This morning while I was listening to Richard Vaughan’s Podcast recorded in Madrid, Spain (http://www.ivoox.com/podcast-richard-vaughan-live_sq_f180769_1.html), he mentioned an incident decades ago at a company where he was teaching. He was having lunch with a fellow American and when that “Puritan” American saw that every table had a bottle of “Agua Sin Gas” – he was in shock at the level of sinfulness in a Catholic country. Yes, Virginia; you know “agua sin gas” simply means “still water” not the opposite of “holy water”. Another teacher started his lesson asking his students very tongue in cheek: “Today we’re going to be talking about Great Tits. Do you know what tits are? And one Spanish student shyly translated: “tetas”. After all laughed the teacher explained that he was going to be talking about birds and
vocabulary related. In the UK many people know lots of birds species- it’s a national pastime, while most people in Iberian countries, for example, know very few bird species.

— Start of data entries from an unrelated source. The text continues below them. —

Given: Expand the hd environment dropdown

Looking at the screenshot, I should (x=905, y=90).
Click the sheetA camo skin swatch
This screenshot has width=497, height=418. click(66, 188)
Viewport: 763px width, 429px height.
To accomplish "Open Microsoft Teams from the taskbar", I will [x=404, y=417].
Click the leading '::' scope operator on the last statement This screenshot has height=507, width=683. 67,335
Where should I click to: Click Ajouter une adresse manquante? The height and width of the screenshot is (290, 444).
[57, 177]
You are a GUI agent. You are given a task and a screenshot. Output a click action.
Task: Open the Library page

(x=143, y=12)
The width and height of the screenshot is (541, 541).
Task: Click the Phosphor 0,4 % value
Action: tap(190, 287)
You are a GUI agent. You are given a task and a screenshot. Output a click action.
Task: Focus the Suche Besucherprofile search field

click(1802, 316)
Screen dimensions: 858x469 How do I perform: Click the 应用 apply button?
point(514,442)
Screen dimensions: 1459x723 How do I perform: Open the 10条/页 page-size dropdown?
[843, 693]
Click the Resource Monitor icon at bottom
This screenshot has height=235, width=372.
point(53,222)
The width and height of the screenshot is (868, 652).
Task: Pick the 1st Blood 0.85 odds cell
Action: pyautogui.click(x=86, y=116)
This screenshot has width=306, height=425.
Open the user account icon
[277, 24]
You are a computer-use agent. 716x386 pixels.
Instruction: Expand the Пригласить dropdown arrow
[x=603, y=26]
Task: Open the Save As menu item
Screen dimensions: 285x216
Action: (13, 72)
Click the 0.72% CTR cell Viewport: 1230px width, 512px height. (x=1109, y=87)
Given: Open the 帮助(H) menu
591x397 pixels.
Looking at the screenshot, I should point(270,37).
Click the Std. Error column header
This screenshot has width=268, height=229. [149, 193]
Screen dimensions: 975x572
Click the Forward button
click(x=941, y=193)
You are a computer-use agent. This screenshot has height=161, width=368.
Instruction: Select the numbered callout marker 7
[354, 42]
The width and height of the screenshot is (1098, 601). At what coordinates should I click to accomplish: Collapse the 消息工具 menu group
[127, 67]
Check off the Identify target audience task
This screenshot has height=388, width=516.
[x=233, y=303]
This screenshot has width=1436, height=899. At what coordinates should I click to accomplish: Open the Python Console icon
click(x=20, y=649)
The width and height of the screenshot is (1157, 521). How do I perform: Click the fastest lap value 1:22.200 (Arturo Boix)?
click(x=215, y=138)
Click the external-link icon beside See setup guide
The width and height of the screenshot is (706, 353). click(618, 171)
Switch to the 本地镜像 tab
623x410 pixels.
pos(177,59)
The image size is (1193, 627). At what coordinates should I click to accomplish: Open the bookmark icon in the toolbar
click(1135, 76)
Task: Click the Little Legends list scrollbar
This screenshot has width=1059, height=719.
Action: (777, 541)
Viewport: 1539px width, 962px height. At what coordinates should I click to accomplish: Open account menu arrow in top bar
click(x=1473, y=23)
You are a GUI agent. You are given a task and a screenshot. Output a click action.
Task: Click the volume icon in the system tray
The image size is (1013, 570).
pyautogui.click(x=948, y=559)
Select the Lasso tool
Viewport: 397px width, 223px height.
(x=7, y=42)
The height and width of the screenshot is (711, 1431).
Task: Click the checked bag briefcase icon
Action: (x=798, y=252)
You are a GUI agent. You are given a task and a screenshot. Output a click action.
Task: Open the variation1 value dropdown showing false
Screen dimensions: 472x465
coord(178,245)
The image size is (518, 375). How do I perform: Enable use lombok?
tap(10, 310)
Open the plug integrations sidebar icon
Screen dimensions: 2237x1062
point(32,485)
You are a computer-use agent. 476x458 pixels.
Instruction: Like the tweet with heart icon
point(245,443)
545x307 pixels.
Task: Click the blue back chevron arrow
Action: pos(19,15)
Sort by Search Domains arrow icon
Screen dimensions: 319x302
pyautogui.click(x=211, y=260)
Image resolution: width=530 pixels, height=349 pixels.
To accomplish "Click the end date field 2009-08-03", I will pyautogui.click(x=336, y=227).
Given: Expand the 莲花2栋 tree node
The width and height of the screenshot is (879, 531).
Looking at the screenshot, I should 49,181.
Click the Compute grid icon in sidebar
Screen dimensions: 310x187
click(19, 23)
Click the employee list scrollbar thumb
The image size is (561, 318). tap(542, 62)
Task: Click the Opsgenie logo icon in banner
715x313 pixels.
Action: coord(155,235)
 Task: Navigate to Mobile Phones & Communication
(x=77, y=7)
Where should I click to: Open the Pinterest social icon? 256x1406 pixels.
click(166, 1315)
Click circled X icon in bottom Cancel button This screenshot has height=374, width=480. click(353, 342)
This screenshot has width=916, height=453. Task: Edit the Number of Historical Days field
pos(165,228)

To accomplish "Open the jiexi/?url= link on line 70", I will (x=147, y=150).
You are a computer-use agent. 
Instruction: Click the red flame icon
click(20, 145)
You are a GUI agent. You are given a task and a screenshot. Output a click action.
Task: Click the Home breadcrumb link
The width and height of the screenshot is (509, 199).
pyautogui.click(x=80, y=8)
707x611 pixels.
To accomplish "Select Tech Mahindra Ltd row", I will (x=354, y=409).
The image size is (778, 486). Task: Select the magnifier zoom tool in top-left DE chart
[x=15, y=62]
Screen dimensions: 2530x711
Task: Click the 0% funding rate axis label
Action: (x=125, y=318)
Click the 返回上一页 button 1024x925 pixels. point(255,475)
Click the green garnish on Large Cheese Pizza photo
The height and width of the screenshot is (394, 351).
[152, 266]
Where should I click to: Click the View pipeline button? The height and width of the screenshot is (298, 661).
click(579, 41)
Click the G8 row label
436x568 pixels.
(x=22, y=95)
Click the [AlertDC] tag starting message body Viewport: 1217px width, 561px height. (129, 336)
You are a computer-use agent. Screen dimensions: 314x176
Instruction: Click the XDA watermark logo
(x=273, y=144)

Translation activities in class were swept under the carpet for many years in favor of total immersion in Language 2. However, the knowledge the student has of their own mother tongue and culture can and should be used to help them tread around the traps of the language they’re now learning.
A simple exercise that I enjoy giving my students is getting them a headline and first paragraph of the day’s newspaper in their language and ask them to tell me the gist of the story in English. Then they’ll try to translate the sentence. Finally they will write it down (it could be assigned as homework if they ever had to do it).
I remember years ago a teacher of French (of course he HAD to be French) told my wife that a foreigner would NEVER learn to write as a native speaker. That statement is open to interpretation since many people can’t write well in their OWN languages. But I raise another point: does the average learner of a second language need to write like a native speaker or simply be able to write in a clear and objective way?
That leads us to what happened in France this week – all my students saw, heard and read something about the cowardly terrorist attacks in Paris and other areas. So many words came up for translation – Muslim, Censorship, Threat, Grey Area, etc.
As we could see this week some things never get lost in translation.